**Collected data**

════════════════════

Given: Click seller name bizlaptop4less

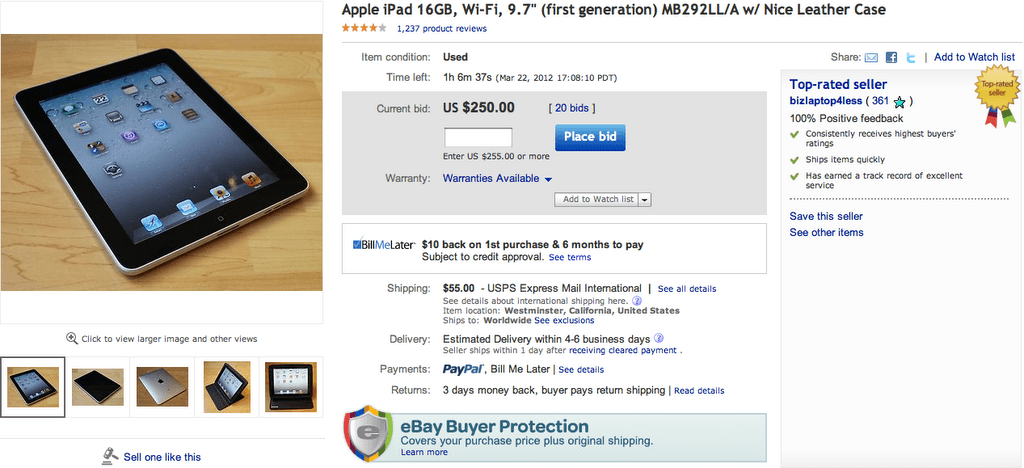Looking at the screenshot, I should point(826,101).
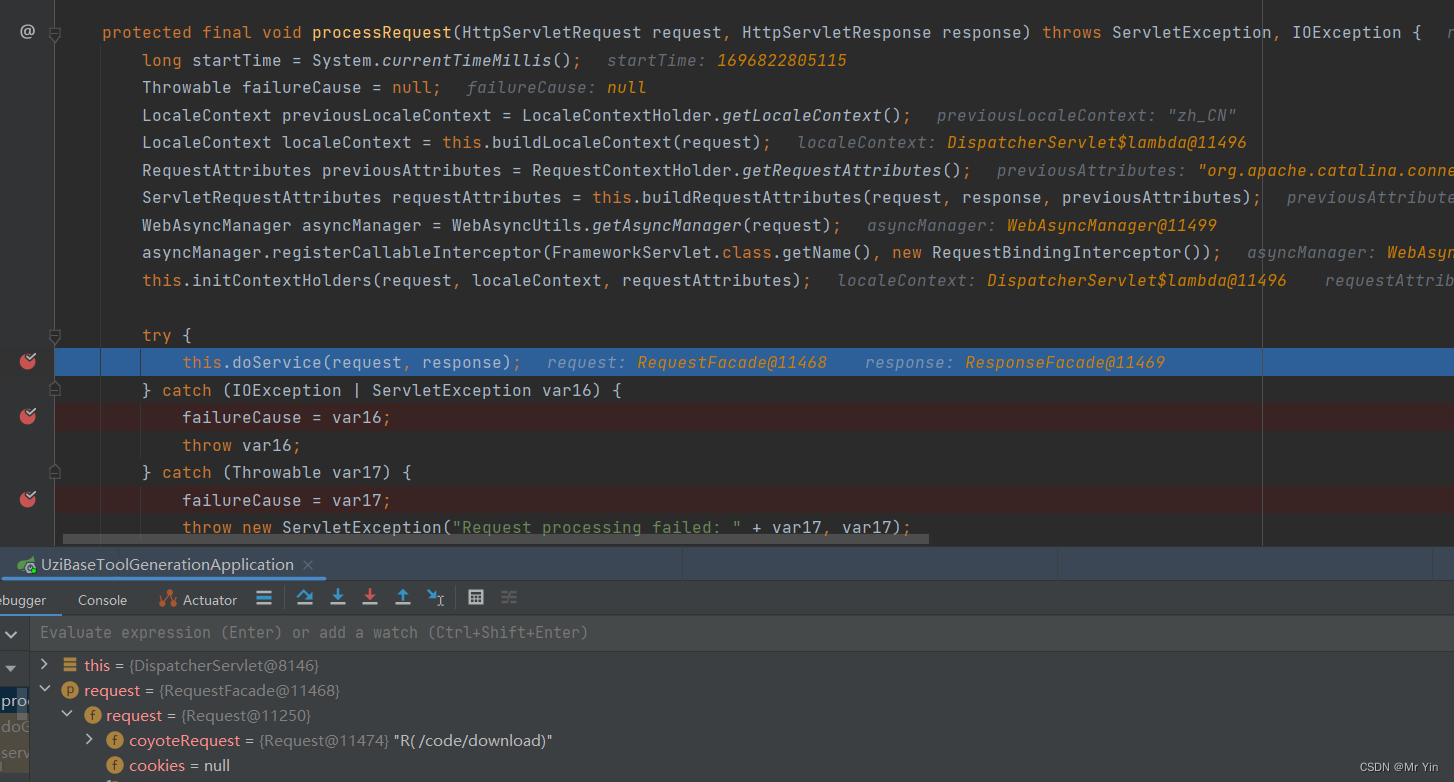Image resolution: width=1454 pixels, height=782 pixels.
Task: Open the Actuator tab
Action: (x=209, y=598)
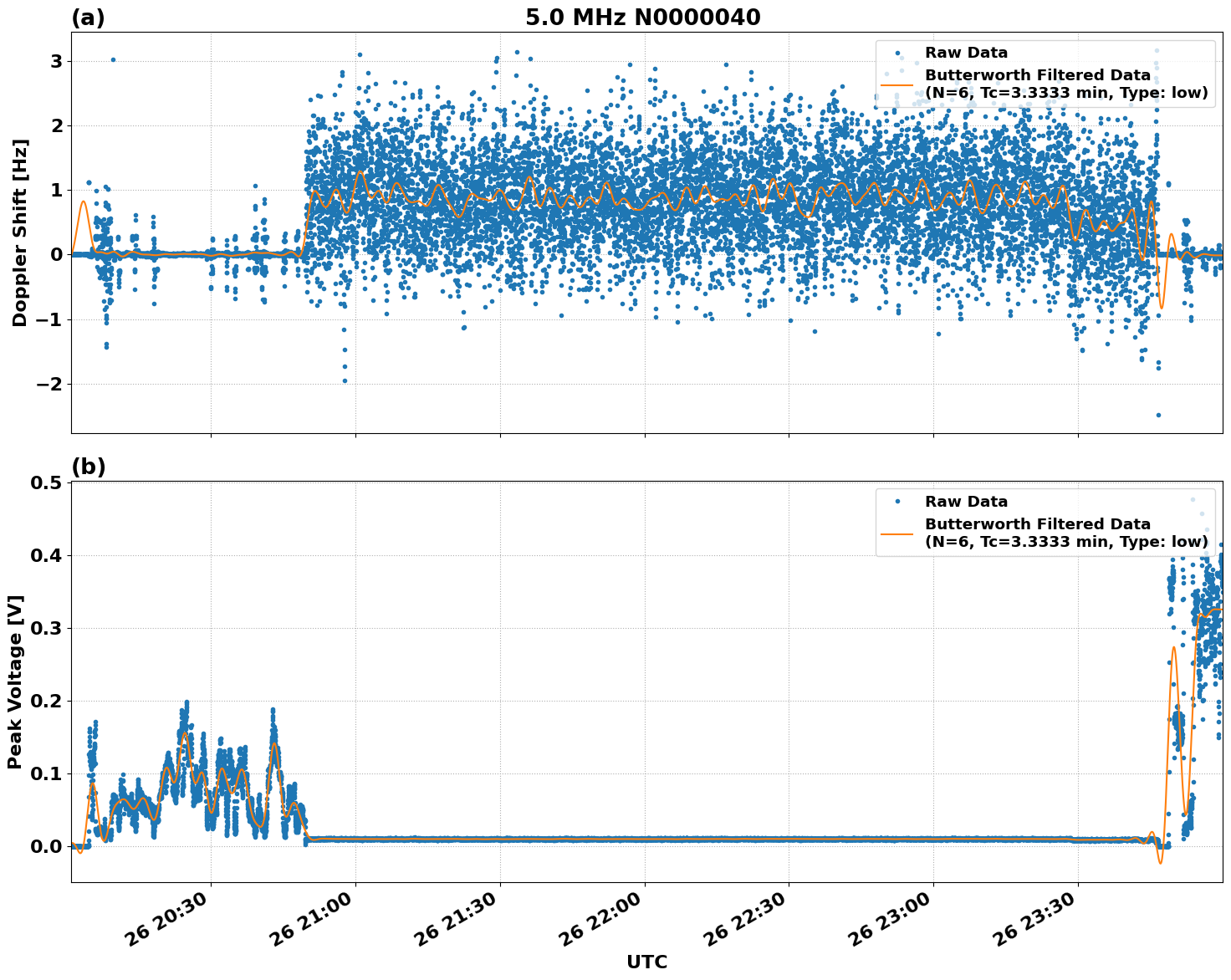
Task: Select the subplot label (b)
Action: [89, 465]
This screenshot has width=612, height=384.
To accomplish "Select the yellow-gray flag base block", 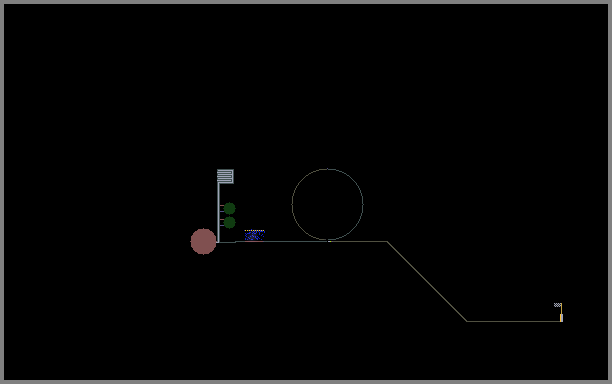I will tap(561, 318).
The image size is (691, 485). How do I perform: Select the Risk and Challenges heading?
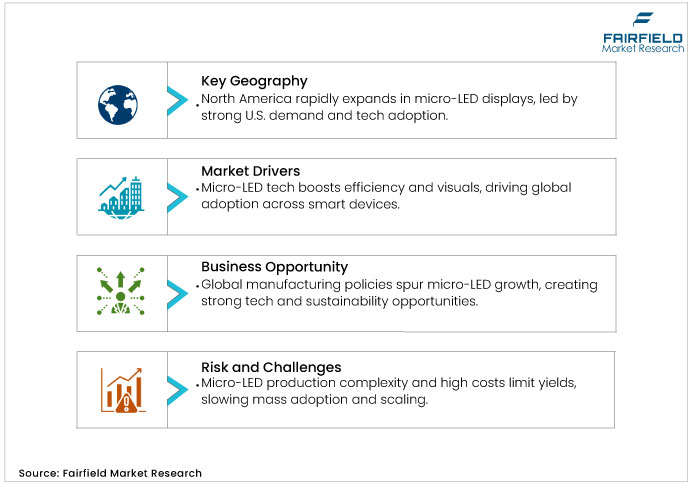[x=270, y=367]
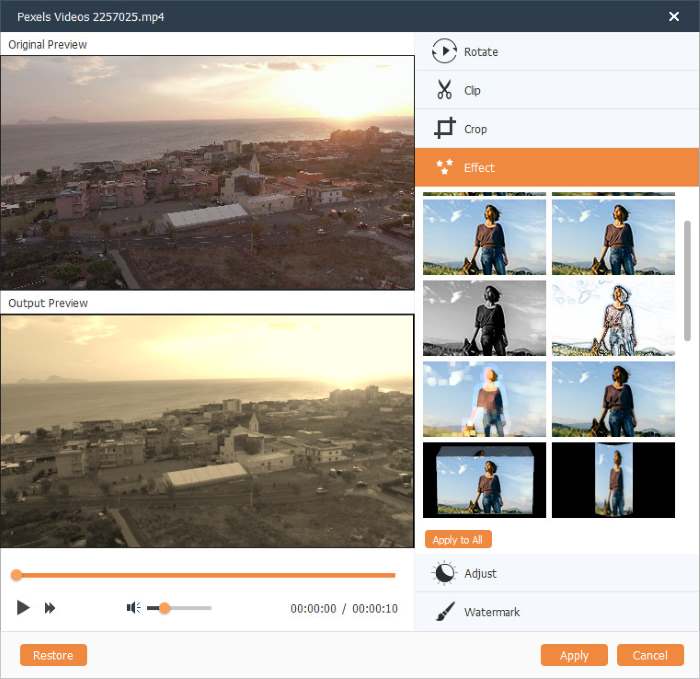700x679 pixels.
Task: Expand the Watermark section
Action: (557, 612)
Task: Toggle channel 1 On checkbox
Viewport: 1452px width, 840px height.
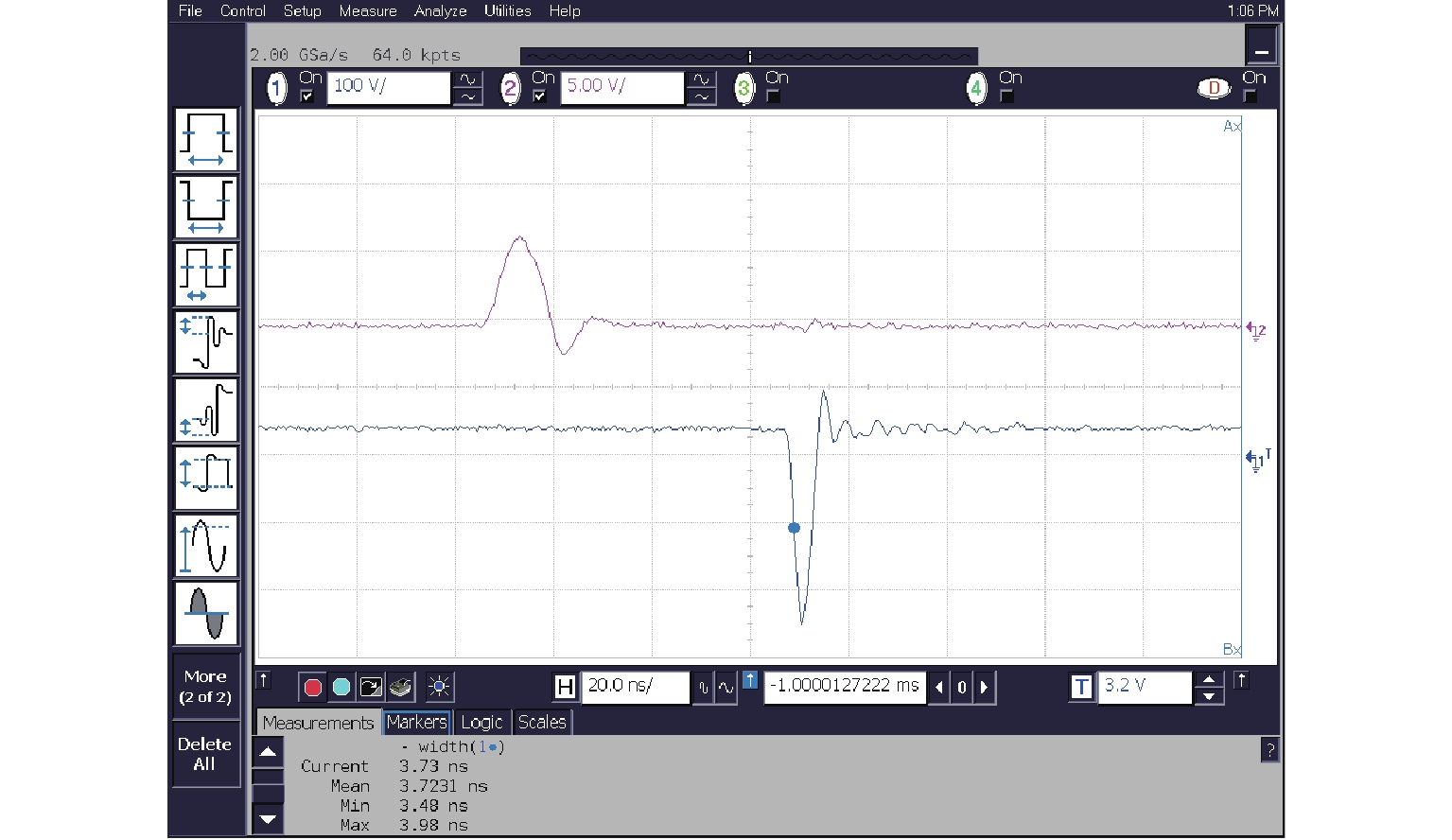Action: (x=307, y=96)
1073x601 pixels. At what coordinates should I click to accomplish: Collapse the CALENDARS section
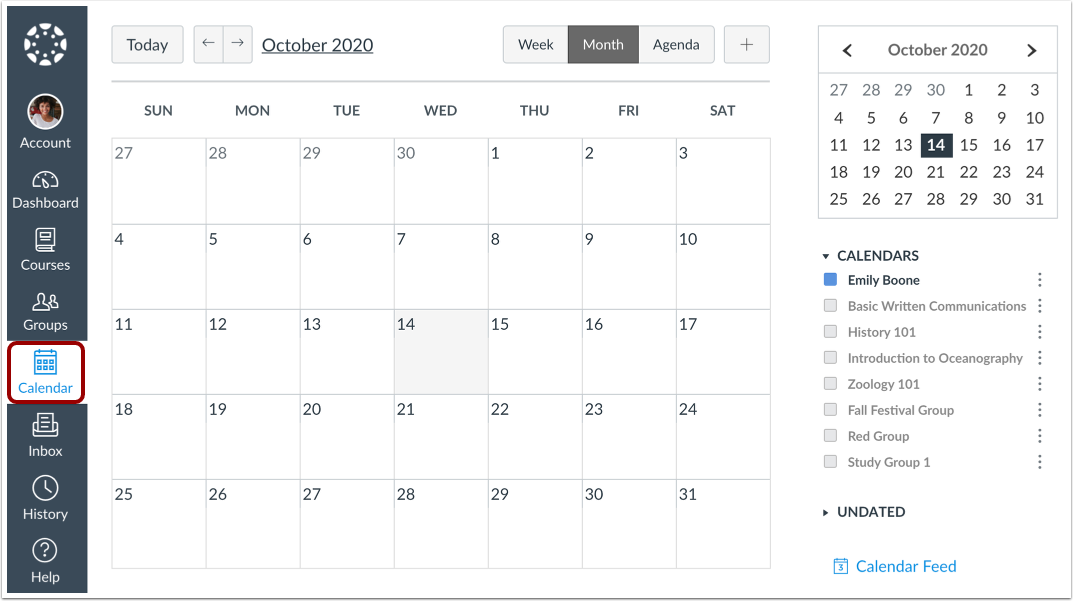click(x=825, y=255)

════════════════════

**EXERCISE DESCRIPTION**
Each line from the one containing "1073x601 pixels. At" through the final line of the data must be reproduced exactly, both ends included, with no pictures in the copy.

**EXPECTED ANSWER**
1073x601 pixels. At what coordinates should I click to accomplish: Collapse the CALENDARS section
click(x=825, y=255)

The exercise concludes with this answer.